TASK REQUIREMENTS> Which lines in the data below contain the word "Where"? Copy each of them.
___ MATERIAL SUPPLIED ___
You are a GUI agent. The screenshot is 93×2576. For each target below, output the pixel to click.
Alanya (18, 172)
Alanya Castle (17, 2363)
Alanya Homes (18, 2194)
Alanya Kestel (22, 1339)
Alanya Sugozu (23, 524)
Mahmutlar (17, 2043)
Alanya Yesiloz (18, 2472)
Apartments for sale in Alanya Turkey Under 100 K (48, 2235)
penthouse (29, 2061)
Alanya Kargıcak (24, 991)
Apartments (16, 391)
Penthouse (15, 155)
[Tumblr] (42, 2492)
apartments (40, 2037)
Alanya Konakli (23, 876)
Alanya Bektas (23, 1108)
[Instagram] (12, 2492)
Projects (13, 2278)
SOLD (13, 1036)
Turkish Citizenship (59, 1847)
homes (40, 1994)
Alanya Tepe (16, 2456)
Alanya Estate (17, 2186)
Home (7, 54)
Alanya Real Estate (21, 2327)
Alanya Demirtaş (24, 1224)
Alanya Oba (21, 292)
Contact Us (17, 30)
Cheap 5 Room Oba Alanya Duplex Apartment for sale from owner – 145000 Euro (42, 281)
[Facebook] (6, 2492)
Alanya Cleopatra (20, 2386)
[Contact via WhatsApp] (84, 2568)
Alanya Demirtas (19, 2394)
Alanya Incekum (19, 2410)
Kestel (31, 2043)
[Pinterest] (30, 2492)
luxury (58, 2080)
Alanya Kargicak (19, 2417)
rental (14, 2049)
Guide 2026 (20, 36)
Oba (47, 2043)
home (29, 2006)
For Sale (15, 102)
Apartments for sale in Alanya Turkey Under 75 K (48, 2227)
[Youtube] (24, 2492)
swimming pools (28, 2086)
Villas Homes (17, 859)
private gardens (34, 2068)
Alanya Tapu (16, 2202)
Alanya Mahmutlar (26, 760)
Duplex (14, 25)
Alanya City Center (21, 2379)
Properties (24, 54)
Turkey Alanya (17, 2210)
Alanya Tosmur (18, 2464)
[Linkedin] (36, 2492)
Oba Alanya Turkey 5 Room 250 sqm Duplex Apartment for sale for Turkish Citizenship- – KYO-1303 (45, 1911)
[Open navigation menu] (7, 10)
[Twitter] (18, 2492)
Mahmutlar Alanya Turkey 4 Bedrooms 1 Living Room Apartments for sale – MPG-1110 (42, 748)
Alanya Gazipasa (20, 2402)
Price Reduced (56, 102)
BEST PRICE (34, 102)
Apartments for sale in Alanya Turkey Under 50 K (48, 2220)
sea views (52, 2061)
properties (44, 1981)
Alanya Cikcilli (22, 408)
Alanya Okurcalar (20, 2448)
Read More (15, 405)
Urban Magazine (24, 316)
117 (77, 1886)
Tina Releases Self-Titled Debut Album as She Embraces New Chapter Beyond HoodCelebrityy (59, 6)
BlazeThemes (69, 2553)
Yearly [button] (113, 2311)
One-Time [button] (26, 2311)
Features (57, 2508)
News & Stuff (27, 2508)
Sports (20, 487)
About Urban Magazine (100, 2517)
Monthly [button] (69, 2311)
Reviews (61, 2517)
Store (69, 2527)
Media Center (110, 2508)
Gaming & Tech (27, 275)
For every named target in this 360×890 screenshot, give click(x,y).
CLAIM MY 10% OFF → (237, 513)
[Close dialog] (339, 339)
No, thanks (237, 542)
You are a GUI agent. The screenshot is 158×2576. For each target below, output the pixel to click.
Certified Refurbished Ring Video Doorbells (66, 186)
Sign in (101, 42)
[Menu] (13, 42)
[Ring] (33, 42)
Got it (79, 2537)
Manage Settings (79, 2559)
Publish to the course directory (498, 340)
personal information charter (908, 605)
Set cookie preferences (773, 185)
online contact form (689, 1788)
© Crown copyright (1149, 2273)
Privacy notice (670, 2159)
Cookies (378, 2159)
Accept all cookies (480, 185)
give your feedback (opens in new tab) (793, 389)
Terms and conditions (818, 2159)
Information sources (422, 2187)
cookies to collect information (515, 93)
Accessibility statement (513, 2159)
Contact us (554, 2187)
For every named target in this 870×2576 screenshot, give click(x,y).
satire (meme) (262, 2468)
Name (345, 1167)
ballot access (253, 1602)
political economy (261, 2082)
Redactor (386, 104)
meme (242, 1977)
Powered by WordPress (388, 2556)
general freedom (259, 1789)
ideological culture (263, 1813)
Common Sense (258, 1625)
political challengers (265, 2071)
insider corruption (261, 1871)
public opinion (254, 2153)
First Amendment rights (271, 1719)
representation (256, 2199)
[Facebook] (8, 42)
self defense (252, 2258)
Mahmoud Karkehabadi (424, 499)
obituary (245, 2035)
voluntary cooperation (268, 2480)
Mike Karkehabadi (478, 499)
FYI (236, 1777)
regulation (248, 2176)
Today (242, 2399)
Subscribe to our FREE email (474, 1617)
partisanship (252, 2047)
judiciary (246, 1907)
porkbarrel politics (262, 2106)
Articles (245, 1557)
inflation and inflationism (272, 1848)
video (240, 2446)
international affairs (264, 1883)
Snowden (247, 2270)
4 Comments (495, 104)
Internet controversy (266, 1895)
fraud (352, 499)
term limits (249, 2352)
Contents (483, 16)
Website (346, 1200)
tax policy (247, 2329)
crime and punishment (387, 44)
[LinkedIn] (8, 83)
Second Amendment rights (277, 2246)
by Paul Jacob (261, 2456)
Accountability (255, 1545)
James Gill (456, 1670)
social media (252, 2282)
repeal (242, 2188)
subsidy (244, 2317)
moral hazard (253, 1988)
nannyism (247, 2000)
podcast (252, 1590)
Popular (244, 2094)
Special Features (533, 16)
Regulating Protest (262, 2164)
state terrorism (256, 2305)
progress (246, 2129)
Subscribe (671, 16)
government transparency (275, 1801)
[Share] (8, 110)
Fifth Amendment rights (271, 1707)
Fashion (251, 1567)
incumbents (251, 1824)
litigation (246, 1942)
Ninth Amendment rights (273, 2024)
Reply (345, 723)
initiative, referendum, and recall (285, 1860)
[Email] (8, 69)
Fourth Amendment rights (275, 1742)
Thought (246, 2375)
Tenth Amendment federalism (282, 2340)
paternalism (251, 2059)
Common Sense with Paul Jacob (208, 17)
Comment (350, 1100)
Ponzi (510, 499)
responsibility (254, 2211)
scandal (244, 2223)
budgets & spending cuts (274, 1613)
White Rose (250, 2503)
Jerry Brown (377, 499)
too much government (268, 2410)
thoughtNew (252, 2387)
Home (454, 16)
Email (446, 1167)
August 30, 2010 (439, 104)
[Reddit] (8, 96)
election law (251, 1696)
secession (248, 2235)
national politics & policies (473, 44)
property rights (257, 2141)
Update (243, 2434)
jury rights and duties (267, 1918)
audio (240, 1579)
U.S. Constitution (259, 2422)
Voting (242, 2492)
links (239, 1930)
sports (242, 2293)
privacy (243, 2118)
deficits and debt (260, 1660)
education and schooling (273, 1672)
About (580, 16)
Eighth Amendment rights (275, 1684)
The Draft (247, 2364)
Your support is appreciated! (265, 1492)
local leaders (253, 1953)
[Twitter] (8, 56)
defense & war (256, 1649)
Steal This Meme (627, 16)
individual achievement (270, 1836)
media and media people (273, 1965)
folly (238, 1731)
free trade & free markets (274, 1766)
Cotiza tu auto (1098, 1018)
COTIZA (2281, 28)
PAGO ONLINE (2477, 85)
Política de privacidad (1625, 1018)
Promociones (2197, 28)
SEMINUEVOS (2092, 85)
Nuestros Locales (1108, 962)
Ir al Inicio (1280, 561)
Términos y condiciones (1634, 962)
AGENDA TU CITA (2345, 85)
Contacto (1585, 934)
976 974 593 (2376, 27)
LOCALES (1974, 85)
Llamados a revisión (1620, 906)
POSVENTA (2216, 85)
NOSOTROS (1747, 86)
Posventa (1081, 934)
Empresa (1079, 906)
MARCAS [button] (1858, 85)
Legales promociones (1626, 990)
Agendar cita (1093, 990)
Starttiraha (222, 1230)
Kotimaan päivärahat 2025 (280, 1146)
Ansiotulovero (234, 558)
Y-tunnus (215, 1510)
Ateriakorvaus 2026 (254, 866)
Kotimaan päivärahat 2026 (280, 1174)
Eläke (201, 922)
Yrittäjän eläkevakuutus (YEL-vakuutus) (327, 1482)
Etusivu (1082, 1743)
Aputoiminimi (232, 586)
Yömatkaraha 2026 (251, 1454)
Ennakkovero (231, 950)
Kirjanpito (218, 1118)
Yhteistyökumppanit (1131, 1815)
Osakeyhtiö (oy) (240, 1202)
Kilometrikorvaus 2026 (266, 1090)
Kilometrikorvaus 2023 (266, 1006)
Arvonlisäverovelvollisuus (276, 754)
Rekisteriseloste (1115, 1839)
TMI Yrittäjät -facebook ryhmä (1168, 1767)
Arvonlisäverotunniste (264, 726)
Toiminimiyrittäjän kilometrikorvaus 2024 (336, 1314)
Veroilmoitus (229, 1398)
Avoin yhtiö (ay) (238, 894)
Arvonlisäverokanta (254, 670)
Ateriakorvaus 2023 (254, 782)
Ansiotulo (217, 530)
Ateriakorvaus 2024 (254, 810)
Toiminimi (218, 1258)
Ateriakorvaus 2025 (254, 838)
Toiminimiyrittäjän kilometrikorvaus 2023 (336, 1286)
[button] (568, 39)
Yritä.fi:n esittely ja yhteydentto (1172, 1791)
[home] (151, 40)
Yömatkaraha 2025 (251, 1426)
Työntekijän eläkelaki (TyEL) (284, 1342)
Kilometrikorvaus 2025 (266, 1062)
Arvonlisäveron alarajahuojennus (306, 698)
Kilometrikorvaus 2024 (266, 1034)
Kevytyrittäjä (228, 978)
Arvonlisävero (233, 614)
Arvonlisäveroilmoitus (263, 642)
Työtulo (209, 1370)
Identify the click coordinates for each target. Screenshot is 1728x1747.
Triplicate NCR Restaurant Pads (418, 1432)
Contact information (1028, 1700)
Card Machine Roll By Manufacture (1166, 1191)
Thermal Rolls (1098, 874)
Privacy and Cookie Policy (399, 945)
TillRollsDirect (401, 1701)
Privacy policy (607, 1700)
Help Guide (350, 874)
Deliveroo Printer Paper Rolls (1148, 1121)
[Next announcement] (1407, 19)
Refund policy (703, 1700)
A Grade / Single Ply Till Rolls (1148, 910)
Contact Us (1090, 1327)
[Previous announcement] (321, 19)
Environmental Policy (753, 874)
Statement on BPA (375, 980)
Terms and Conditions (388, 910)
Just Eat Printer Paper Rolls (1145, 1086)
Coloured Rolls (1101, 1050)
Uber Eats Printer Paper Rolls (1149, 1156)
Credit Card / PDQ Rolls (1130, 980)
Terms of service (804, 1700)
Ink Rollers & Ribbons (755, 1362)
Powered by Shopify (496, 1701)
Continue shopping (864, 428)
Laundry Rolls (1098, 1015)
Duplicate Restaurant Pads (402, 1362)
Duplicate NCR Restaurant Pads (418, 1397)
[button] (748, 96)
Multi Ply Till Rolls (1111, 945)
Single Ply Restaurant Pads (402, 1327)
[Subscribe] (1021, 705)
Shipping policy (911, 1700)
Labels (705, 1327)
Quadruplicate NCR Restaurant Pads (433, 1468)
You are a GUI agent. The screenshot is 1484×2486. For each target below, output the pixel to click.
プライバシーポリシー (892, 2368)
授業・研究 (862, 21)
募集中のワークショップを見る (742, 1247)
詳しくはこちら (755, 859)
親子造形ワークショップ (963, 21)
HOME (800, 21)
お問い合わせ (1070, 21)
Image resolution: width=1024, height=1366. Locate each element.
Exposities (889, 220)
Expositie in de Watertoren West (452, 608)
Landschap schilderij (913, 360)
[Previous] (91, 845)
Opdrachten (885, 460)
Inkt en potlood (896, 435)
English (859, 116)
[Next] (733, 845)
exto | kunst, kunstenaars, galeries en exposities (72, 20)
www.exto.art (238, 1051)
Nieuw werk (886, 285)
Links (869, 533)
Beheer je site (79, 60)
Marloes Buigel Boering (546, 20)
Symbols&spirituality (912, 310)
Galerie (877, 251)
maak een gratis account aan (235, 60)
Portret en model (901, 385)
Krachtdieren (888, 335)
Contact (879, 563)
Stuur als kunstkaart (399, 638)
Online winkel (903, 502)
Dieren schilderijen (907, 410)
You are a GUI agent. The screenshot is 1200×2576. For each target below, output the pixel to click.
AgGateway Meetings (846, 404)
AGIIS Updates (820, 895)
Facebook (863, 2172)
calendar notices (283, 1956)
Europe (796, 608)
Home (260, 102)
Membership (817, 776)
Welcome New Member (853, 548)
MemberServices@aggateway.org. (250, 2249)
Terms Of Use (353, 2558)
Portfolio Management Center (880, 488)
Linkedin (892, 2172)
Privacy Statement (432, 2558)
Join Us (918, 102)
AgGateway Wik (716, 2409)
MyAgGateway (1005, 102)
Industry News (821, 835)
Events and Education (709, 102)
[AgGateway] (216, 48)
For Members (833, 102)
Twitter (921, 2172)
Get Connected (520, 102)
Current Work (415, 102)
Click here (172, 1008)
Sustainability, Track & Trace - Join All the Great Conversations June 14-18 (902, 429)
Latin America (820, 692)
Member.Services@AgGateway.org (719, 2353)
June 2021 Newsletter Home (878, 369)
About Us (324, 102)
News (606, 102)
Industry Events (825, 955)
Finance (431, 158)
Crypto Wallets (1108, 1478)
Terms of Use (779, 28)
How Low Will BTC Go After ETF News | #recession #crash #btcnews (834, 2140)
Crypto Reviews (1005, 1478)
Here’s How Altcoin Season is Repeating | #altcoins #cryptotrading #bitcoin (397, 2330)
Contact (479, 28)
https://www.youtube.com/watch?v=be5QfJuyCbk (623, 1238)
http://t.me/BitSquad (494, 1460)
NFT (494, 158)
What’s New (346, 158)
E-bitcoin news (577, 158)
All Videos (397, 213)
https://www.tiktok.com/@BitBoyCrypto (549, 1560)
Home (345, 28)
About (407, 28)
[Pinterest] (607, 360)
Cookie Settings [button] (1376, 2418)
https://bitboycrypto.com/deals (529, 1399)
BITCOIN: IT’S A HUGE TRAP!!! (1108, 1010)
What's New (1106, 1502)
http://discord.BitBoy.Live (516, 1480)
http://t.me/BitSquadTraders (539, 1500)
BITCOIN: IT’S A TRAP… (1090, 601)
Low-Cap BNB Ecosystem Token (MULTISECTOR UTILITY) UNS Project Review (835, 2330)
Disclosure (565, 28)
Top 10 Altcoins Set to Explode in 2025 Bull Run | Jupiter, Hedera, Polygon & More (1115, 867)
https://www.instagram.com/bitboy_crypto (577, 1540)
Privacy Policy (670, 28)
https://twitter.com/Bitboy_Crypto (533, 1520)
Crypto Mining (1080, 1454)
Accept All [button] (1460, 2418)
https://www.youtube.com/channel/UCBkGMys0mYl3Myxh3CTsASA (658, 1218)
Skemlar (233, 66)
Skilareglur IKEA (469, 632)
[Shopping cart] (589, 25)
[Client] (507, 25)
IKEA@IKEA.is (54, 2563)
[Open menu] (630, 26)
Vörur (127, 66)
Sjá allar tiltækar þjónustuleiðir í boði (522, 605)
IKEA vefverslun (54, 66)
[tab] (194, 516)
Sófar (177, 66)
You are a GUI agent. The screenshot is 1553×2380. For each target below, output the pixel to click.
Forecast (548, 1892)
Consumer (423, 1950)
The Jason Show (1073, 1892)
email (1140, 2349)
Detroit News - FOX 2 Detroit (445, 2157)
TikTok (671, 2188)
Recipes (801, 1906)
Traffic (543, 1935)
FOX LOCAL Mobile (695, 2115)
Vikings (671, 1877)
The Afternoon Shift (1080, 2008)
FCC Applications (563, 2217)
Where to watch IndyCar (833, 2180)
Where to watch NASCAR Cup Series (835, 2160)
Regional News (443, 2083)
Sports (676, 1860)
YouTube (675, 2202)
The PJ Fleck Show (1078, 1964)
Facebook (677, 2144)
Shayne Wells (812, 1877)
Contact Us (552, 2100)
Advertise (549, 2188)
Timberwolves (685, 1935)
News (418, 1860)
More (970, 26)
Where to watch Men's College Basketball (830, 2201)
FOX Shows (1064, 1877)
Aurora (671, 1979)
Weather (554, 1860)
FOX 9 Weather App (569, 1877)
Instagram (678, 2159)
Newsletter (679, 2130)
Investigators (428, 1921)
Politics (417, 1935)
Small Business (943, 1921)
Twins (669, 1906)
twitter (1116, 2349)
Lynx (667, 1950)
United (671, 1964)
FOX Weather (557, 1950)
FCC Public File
___
SOLUTION FOR THIS PROBLEM>
Where to watch IndyCar (833, 2180)
Where to watch NASCAR Cup Series (835, 2160)
Where to watch Men's College Basketball (830, 2201)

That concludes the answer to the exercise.